[ASSIGNMENT]
Set every entry down again exactly, omitting none.

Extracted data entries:
******

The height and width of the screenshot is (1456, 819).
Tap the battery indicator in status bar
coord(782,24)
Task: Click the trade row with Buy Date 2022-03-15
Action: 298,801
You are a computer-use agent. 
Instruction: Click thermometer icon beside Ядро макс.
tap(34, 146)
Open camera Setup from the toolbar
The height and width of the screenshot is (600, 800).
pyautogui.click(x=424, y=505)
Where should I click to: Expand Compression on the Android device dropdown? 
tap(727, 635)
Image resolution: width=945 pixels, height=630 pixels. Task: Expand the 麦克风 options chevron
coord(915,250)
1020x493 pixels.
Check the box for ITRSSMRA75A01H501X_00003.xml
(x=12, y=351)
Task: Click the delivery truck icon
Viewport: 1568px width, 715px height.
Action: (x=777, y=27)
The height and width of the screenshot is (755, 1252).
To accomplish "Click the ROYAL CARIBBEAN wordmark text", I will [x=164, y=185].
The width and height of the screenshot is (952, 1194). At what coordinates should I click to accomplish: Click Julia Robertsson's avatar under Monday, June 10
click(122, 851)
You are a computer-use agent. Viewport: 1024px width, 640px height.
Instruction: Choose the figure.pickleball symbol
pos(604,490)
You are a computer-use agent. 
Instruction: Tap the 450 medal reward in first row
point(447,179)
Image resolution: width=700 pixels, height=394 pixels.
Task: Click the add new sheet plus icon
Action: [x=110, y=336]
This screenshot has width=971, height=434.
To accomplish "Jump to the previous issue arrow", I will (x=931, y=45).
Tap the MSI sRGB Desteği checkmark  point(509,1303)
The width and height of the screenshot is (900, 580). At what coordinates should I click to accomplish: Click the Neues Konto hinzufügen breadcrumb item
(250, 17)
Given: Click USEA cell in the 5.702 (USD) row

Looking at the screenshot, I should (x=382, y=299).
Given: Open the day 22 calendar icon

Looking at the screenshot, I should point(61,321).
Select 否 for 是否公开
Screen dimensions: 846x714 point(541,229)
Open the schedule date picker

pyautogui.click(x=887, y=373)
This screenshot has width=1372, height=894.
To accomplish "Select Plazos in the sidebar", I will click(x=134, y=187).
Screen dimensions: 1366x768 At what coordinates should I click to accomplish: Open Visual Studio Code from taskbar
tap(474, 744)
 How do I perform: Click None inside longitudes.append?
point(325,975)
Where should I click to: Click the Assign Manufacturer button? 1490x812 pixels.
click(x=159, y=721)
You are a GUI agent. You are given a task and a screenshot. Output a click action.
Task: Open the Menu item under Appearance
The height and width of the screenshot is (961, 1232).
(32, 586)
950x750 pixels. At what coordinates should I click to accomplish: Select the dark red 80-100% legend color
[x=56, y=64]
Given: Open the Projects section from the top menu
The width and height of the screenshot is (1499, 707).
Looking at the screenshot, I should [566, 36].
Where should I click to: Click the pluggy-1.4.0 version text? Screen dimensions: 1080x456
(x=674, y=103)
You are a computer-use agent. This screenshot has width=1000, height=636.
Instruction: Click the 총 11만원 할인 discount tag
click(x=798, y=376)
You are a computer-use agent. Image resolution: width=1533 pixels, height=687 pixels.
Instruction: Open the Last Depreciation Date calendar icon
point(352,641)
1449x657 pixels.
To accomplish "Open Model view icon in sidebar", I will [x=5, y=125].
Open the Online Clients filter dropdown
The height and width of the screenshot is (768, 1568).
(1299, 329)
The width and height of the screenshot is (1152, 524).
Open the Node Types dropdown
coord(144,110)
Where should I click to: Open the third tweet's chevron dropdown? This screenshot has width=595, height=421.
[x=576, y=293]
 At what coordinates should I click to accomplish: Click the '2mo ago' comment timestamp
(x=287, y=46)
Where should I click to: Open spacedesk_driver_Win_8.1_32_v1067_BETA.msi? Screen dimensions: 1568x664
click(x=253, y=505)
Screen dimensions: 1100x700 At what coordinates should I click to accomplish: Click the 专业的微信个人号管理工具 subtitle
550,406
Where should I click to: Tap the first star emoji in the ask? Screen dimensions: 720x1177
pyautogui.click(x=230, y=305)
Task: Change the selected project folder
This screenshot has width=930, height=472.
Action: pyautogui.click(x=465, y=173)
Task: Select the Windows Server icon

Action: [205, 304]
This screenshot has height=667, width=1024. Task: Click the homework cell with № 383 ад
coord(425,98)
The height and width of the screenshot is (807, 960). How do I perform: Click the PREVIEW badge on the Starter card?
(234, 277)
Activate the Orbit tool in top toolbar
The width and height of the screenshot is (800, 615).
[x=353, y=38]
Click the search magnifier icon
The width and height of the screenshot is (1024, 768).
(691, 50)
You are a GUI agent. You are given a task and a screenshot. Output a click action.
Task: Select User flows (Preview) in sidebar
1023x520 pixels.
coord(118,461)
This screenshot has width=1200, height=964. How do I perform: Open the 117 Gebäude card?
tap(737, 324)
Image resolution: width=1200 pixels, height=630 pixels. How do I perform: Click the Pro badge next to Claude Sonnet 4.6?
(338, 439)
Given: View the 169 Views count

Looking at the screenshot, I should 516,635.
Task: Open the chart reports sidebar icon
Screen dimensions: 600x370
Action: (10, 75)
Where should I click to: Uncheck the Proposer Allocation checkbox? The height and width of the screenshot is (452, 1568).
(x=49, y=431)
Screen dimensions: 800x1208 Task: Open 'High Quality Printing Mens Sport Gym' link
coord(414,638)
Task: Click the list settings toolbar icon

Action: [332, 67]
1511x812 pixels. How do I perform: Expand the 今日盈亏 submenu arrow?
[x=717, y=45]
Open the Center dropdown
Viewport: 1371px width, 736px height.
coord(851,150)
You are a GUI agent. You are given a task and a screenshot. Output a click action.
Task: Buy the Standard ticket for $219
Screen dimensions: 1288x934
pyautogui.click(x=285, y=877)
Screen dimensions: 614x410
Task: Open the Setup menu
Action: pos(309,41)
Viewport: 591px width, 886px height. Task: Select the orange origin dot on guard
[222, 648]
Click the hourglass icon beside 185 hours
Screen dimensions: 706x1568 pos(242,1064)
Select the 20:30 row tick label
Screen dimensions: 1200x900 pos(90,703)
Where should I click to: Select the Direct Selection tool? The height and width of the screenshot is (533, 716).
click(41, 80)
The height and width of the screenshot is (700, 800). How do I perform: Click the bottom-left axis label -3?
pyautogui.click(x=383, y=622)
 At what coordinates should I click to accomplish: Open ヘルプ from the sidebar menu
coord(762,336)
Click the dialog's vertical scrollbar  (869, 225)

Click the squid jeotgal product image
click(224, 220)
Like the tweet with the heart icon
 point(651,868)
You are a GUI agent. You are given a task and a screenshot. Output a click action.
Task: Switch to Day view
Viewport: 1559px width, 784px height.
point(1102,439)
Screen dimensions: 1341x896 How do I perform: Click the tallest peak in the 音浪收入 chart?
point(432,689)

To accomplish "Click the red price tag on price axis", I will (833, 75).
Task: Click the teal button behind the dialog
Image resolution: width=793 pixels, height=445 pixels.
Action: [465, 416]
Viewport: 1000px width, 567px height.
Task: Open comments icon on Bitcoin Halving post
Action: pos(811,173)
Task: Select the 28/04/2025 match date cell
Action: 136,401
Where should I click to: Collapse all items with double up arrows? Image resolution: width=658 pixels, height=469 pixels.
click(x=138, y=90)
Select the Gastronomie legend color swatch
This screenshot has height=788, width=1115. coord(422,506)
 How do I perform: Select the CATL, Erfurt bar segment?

******

[RESULT OF THIS TASK]
The height and width of the screenshot is (1456, 819).
Tap the battery indicator in status bar
coord(782,24)
Task: Click the trade row with Buy Date 2022-03-15
Action: 298,801
You are a computer-use agent. 
Instruction: Click thermometer icon beside Ядро макс.
tap(34, 146)
Open camera Setup from the toolbar
The height and width of the screenshot is (600, 800).
pyautogui.click(x=424, y=505)
Where should I click to: Expand Compression on the Android device dropdown? 
tap(727, 635)
Image resolution: width=945 pixels, height=630 pixels. Task: Expand the 麦克风 options chevron
coord(915,250)
1020x493 pixels.
Check the box for ITRSSMRA75A01H501X_00003.xml
(x=12, y=351)
Task: Click the delivery truck icon
Viewport: 1568px width, 715px height.
Action: (x=777, y=27)
The height and width of the screenshot is (755, 1252).
To accomplish "Click the ROYAL CARIBBEAN wordmark text", I will [x=164, y=185].
The width and height of the screenshot is (952, 1194). At what coordinates should I click to accomplish: Click Julia Robertsson's avatar under Monday, June 10
click(122, 851)
You are a computer-use agent. Viewport: 1024px width, 640px height.
Instruction: Choose the figure.pickleball symbol
pos(604,490)
You are a computer-use agent. 
Instruction: Tap the 450 medal reward in first row
point(447,179)
Image resolution: width=700 pixels, height=394 pixels.
Task: Click the add new sheet plus icon
Action: [x=110, y=336]
This screenshot has width=971, height=434.
To accomplish "Jump to the previous issue arrow", I will (x=931, y=45).
Tap the MSI sRGB Desteği checkmark  point(509,1303)
The width and height of the screenshot is (900, 580). At what coordinates should I click to accomplish: Click the Neues Konto hinzufügen breadcrumb item
(250, 17)
Given: Click USEA cell in the 5.702 (USD) row

Looking at the screenshot, I should (x=382, y=299).
Given: Open the day 22 calendar icon

Looking at the screenshot, I should point(61,321).
Select 否 for 是否公开
Screen dimensions: 846x714 point(541,229)
Open the schedule date picker

pyautogui.click(x=887, y=373)
This screenshot has width=1372, height=894.
To accomplish "Select Plazos in the sidebar", I will click(x=134, y=187).
Screen dimensions: 1366x768 At what coordinates should I click to accomplish: Open Visual Studio Code from taskbar
tap(474, 744)
 How do I perform: Click None inside longitudes.append?
point(325,975)
Where should I click to: Click the Assign Manufacturer button? 1490x812 pixels.
click(x=159, y=721)
You are a GUI agent. You are given a task and a screenshot. Output a click action.
Task: Open the Menu item under Appearance
The height and width of the screenshot is (961, 1232).
(32, 586)
950x750 pixels. At what coordinates should I click to accomplish: Select the dark red 80-100% legend color
[x=56, y=64]
Given: Open the Projects section from the top menu
The width and height of the screenshot is (1499, 707).
Looking at the screenshot, I should [566, 36].
Where should I click to: Click the pluggy-1.4.0 version text? Screen dimensions: 1080x456
(x=674, y=103)
You are a computer-use agent. This screenshot has width=1000, height=636.
Instruction: Click the 총 11만원 할인 discount tag
click(x=798, y=376)
You are a computer-use agent. Image resolution: width=1533 pixels, height=687 pixels.
Instruction: Open the Last Depreciation Date calendar icon
point(352,641)
1449x657 pixels.
To accomplish "Open Model view icon in sidebar", I will [x=5, y=125].
Open the Online Clients filter dropdown
The height and width of the screenshot is (768, 1568).
(1299, 329)
The width and height of the screenshot is (1152, 524).
Open the Node Types dropdown
coord(144,110)
Where should I click to: Open the third tweet's chevron dropdown? This screenshot has width=595, height=421.
[x=576, y=293]
 At what coordinates should I click to accomplish: Click the '2mo ago' comment timestamp
(x=287, y=46)
Where should I click to: Open spacedesk_driver_Win_8.1_32_v1067_BETA.msi? Screen dimensions: 1568x664
click(x=253, y=505)
Screen dimensions: 1100x700 At what coordinates should I click to accomplish: Click the 专业的微信个人号管理工具 subtitle
550,406
Where should I click to: Tap the first star emoji in the ask? Screen dimensions: 720x1177
pyautogui.click(x=230, y=305)
Task: Change the selected project folder
This screenshot has width=930, height=472.
Action: pyautogui.click(x=465, y=173)
Task: Select the Windows Server icon

Action: [205, 304]
This screenshot has height=667, width=1024. Task: Click the homework cell with № 383 ад
coord(425,98)
The height and width of the screenshot is (807, 960). How do I perform: Click the PREVIEW badge on the Starter card?
(234, 277)
Activate the Orbit tool in top toolbar
The width and height of the screenshot is (800, 615).
[x=353, y=38]
Click the search magnifier icon
The width and height of the screenshot is (1024, 768).
(691, 50)
You are a GUI agent. You are given a task and a screenshot. Output a click action.
Task: Select User flows (Preview) in sidebar
1023x520 pixels.
coord(118,461)
This screenshot has width=1200, height=964. How do I perform: Open the 117 Gebäude card?
tap(737, 324)
Image resolution: width=1200 pixels, height=630 pixels. How do I perform: Click the Pro badge next to Claude Sonnet 4.6?
(338, 439)
Given: View the 169 Views count

Looking at the screenshot, I should 516,635.
Task: Open the chart reports sidebar icon
Screen dimensions: 600x370
Action: (10, 75)
Where should I click to: Uncheck the Proposer Allocation checkbox? The height and width of the screenshot is (452, 1568).
(x=49, y=431)
Screen dimensions: 800x1208 Task: Open 'High Quality Printing Mens Sport Gym' link
coord(414,638)
Task: Click the list settings toolbar icon

Action: [332, 67]
1511x812 pixels. How do I perform: Expand the 今日盈亏 submenu arrow?
[x=717, y=45]
Open the Center dropdown
Viewport: 1371px width, 736px height.
coord(851,150)
You are a GUI agent. You are given a task and a screenshot. Output a click action.
Task: Buy the Standard ticket for $219
Screen dimensions: 1288x934
pyautogui.click(x=285, y=877)
Screen dimensions: 614x410
Task: Open the Setup menu
Action: pos(309,41)
Viewport: 591px width, 886px height. Task: Select the orange origin dot on guard
[222, 648]
Click the hourglass icon beside 185 hours
Screen dimensions: 706x1568 pos(242,1064)
Select the 20:30 row tick label
Screen dimensions: 1200x900 pos(90,703)
Where should I click to: Select the Direct Selection tool? The height and width of the screenshot is (533, 716).
click(41, 80)
The height and width of the screenshot is (700, 800). How do I perform: Click the bottom-left axis label -3?
pyautogui.click(x=383, y=622)
 At what coordinates should I click to accomplish: Open ヘルプ from the sidebar menu
coord(762,336)
Click the dialog's vertical scrollbar  (869, 225)

Click the squid jeotgal product image
click(224, 220)
Like the tweet with the heart icon
 point(651,868)
You are a GUI agent. You are given a task and a screenshot. Output a click action.
Task: Switch to Day view
Viewport: 1559px width, 784px height.
point(1102,439)
Screen dimensions: 1341x896 How do I perform: Click the tallest peak in the 音浪收入 chart?
point(432,689)

To accomplish "Click the red price tag on price axis", I will (833, 75).
Task: Click the teal button behind the dialog
Image resolution: width=793 pixels, height=445 pixels.
Action: [465, 416]
Viewport: 1000px width, 567px height.
Task: Open comments icon on Bitcoin Halving post
Action: pos(811,173)
Task: Select the 28/04/2025 match date cell
Action: 136,401
Where should I click to: Collapse all items with double up arrows? Image resolution: width=658 pixels, height=469 pixels.
click(x=138, y=90)
Select the Gastronomie legend color swatch
This screenshot has height=788, width=1115. coord(422,506)
 How do I perform: Select the CATL, Erfurt bar segment?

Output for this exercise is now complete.